4. Scalability Challenges
Legacy BMS systems were designed to manage a few hundred to a maximum of a few thousand high-priority control points. In contrast, IoT deployments can easily generate tens of thousands of simultaneous data streams. This stark difference leads to network congestion, latency, or overworked BMS controllers.
Solution: Edge computing gateways and hybrid integration platforms are cheaper thanks to lower-cost, powerful processors, widespread 5G and Wi-Fi 6 availability, and growing cloud/edge options. These solutions are now much more capable, offering built-in tools that intelligently filter, process, and prioritize data right at the edge. A practical way to apply this is to process heavy IoT data locally at the edge while letting the core BMS focus only on essential control tasks. This layered approach prevents overload, reduces delays, and delivers both reliability and scalability.
5. Expensive Integration and ROI Risk
Custom integration work, unexpected project overruns, and cybersecurity concerns have traditionally plagued BMS-IoT interoperability projects. These challenges often stem from the need for complex integrations, complicated troubleshooting across incompatible systems, and the fear of introducing new security vulnerabilities, all of which push projects over budget and negatively impact ROI.

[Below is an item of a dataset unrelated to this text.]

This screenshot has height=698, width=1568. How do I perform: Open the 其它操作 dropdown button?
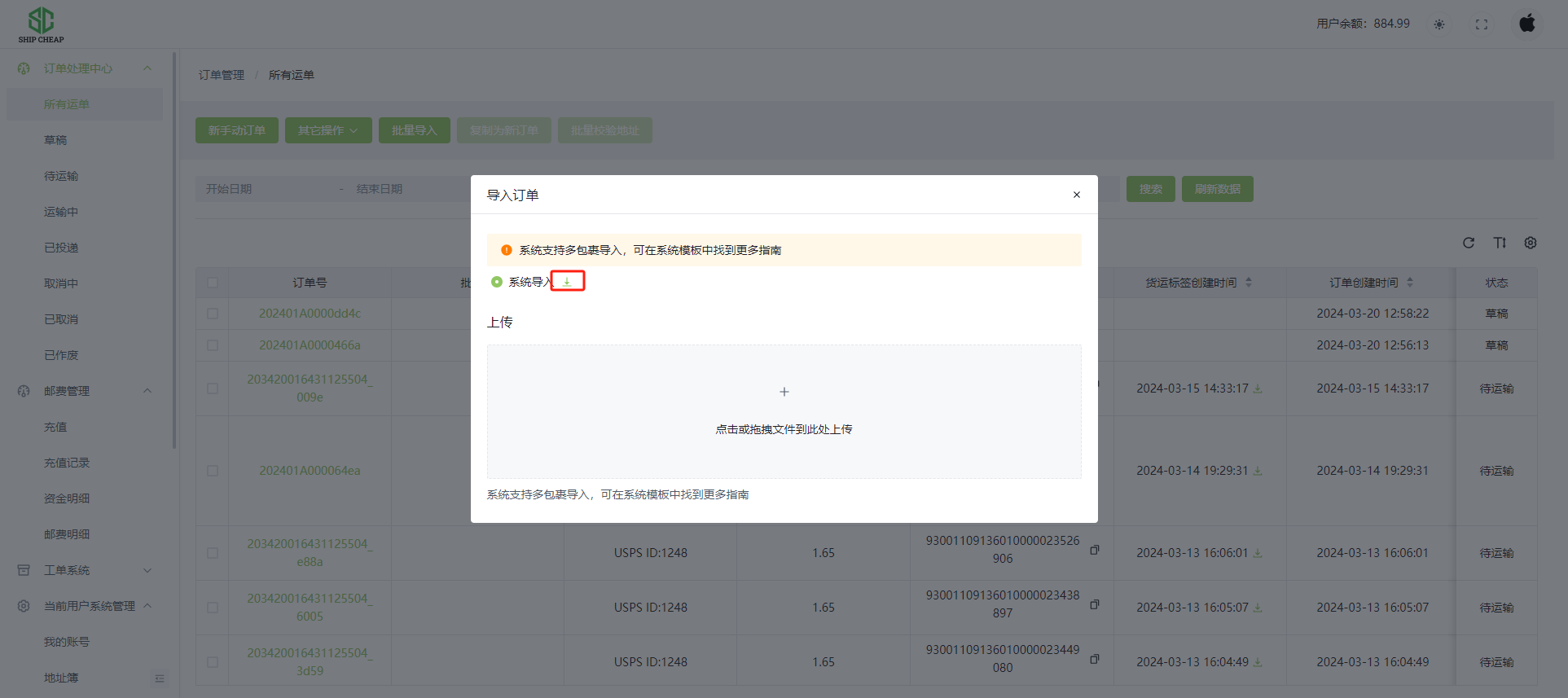pos(327,130)
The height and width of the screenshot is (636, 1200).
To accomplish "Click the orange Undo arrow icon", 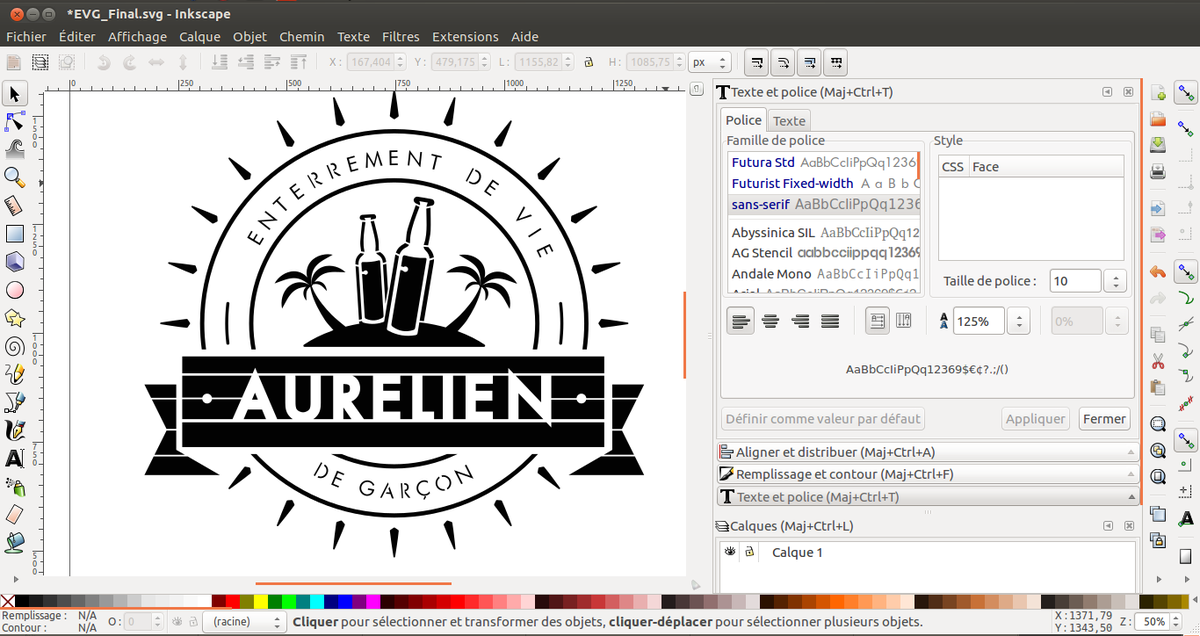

Solution: Today’s integration platforms and preconfigured tools enable easier implementation through cloud-based models, standardized components, and a mature ecosystem. These platforms now offer much stronger capabilities as well, including built-in security features, faster updates and patching, and automated configuration tools. A practical way to apply this is to start with small, targeted pilot projects focused on high-value use cases, then expand gradually using proven platforms. A phased approach dramatically lowers upfront costs and risk while delivering faster payback, making “the juice well worth the squeeze” for most buildings.
Key Takeaways for Owners, FMs, and Tech Integrators
Solving the interoperability puzzle between BMS and IoT no longer requires massive budgets or complex and expensive custom engineering. With more affordable tools, open standards, and smarter integration approaches now available, building teams can achieve meaningful energy savings, better analytics, and operational improvements with an achievable and more consistent ROI. The key is to start small, prioritize open protocols and semantic models, and build incrementally, which turns what was once a risky endeavor into a smart, future-proof investment.